Marthen Kimbal Kritisi Parpol yang Mengakomodir Caleg Eks Napi Korupsi, Bisa Saja Terpilih
Dimasukkannya calon anggota legislatif (caleg) mantan korupsi sebagai kontestan pemilu 2019, terus menuai kritik pedas
Penulis: Christian_Wayongkere | Editor: David_Kusuma
TRIBUNMANADO.CO.ID, MANADO - Dimasukkannya calon anggota legislatif (caleg) mantan korupsi sebagai kontestan pemilu 2019, terus menuai kritik pedas.
Kali ini datang dari pengamat politik Sulawesi Utara (Sulut) Marthen Kimbal, menurutnya masyarakat harus menciptakan pemilu, khususnya caleg yang berintegritas dengan memberikan pilihan kepada sosok yang punya kualitas bukan eks napi koruptor.
"Dalam pemilu kali ini harus benar-benar demokratis dan berkualitas serta berintegritas. Caranya rakyat dalam menentukan pilihan, siapa saja yang mantan napi koruptor jangan dipilih," tegasnya.
Menyangkut usulan pemberian kode atau semacamnya terhadap foto caleg mantan napi koruptor oleh lembaga penyelenggara pemilu, memunculkan dua peluang, masyarakat memilih mereka yang koruptor, dan tidak memilih .
"Jadi akan muncul penafsiran dari masyarakat mengenai caleg yang diberi kode, apakah memang kode sebagai mantan napi koruptor agar tidak dipilih. Bisa juga penafsiran sebagai perintah harus dipilih," urainya.

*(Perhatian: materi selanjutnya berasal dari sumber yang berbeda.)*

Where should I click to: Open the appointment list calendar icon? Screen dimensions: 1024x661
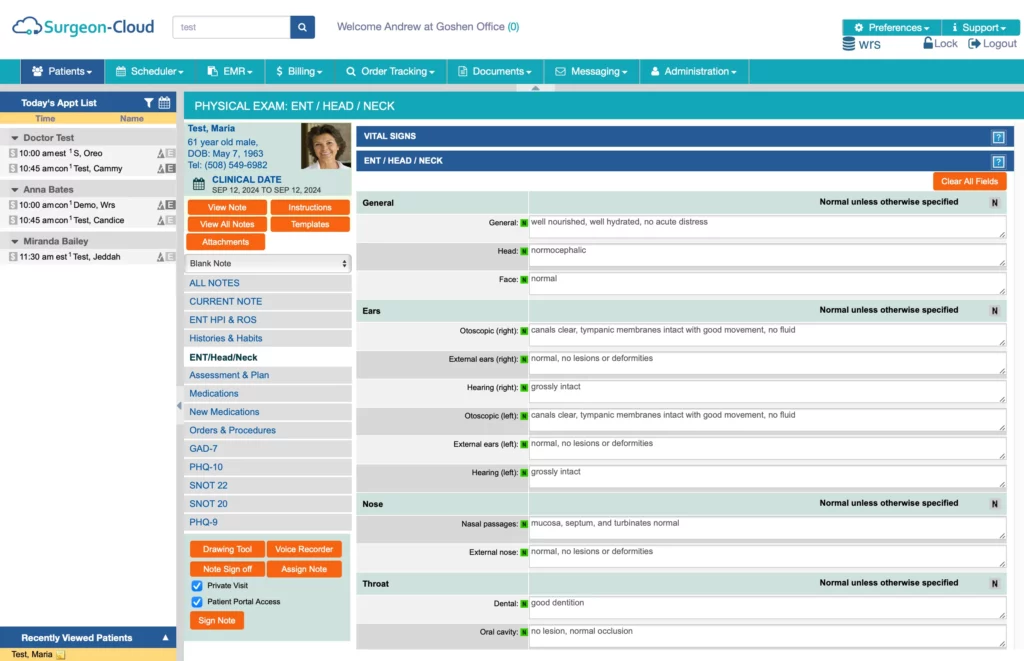(x=164, y=103)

Baca: Caleg Eks Koruptor akan Ditandai di Surat Suara
Dia menilai, lolosnya caleg mantan napi korupsi merupakan kekeliruan dari lembaga yang berkompetensi sebagai pelaksana pemilu, kemudian partai politik (parpol) kontestan Pemilu 2019 harus tegas untuk tidak memberi ruang akomodasi caleg eks napi koruptor agar korupsi tidak merajalela.
Parpol kontestan Pemilu 2019 beberapa di antaranya memang tegas dan komitmen tidak mau menerima caleg mantan napi korupsi.
"Secara politis, caleg eks napi koruptor berpeluang terpilih. Dan apa yang pernah mereka lakukan yaitu korupsi, bisa akan terjadi lagi lewat politik praktis yang dilakukan," kata dia.
Dalam pemilihan nanti segala kemungkinan bisa terjadi, karena pimilihan nanti masyarakat akan memperoleh lima lembar surat suara. Mulai dari capres dan wapres, DPD RI, DPR RI, DPRD Provinsi dan DPRD Kabupaten/Kota.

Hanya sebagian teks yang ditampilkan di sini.